El gobernador de Cundinamarca, Jorge Emilio Rey Ángel, marcó un punto de inflexión en el avance de la ampliación de la Autopista Norte al exigir que el proyecto pase de la etapa discursiva a la ejecución real en terreno.
La postura del mandatario no fue menor. Señaló de manera directa la falta de decisión en la firma del acta de inicio del contrato, un elemento determinante que mantenía paralizado el desarrollo de una obra que impacta de forma estructural la movilidad entre Bogotá y la Sabana Norte.
La presión institucional surtió efecto. Tras el pronunciamiento, la Agencia Nacional de Infraestructura (ANI) confirmó la definición de una fecha para retomar el proyecto, lo que reconfigura el panorama y abre paso a su reactivación.
Un corredor estratégico que moviliza a millones de personas cada día
La ampliación de la Autopista Norte no es una intervención menor. Se trata de un corredor que articula la dinámica económica, laboral y residencial de múltiples municipios con la capital del país.
Más de cinco millones de habitantes de Bogotá, Chía, Sopó, Tocancipá, Zipaquirá, Cajicá y otras zonas del altiplano dependen diariamente de esta vía, enfrentando congestión, tiempos prolongados de desplazamiento y altos costos asociados a la movilidad.
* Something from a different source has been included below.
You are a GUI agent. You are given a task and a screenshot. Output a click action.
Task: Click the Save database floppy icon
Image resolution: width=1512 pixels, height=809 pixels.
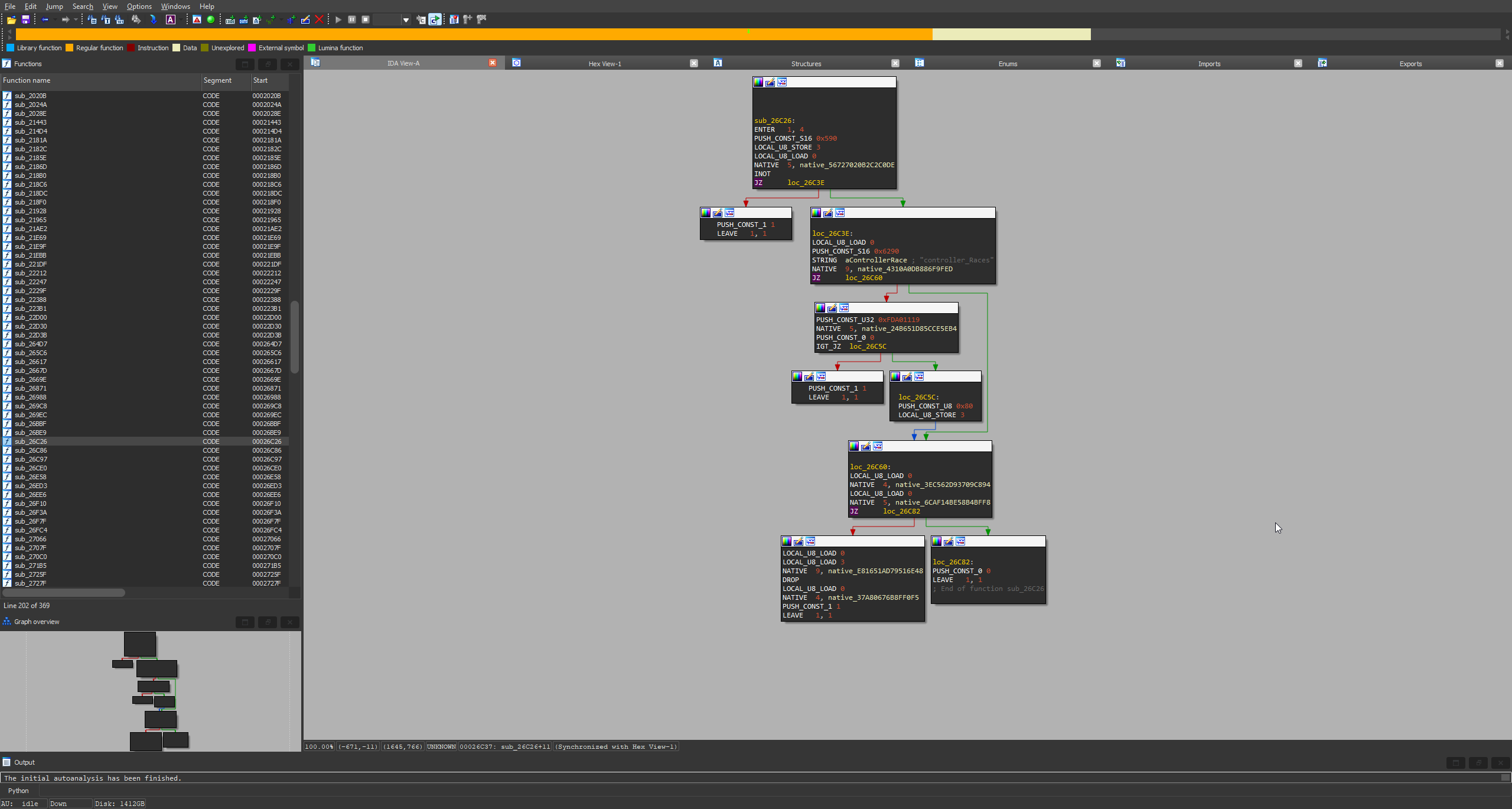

La intervención busca aliviar esa presión mediante una infraestructura vial moderna, diseñada para aumentar la capacidad, mejorar la seguridad y optimizar los tiempos de viaje en uno de los ejes más transitados del país.
La exigencia ahora es cumplimiento: plazos, calidad y ejecución real
Con la definición de una fecha sobre la mesa, el discurso institucional cambia de tono. La discusión deja de centrarse en la viabilidad del proyecto y se traslada a su cumplimiento.
El gobernador fue enfático: el reto inmediato es responderle a la ciudadanía con resultados verificables. Esto implica una ejecución ajustada a los términos contractuales, con estándares técnicos rigurosos y sin desviaciones en los cronogramas establecidos.
El llamado no solo apunta a los contratistas, sino también a las entidades responsables de la supervisión, en un escenario donde el seguimiento público será determinante.
Lo que está en juego: movilidad, economía y calidad de vida en la Sabana
La ampliación de la Autopista Norte no solo impacta el tránsito vehicular. Su alcance se extiende a la competitividad regional, la valorización de los territorios y la calidad de vida de millones de personas.
Cada retraso tiene efectos directos en productividad, costos logísticos y bienestar ciudadano.
Por eso, el avance del proyecto es observado con alta expectativa tanto por residentes como por el sector empresarial.
Una fase decisiva: la obra se mide ahora en terreno
El proyecto entra en una etapa donde las declaraciones pierden protagonismo frente a los avances físicos. La ejecución, el cumplimiento de metas y la capacidad de respuesta institucional serán los indicadores que marcarán el rumbo de la obra.
La señal es clara: la ampliación de la Autopista Norte deja atrás la incertidumbre administrativa y entra en una fase donde el país medirá resultados concretos

Autopista Norte. Foto/ANI
El proyecto entra en fase de ejecución con exigencia de cumplimiento técnico y contractual.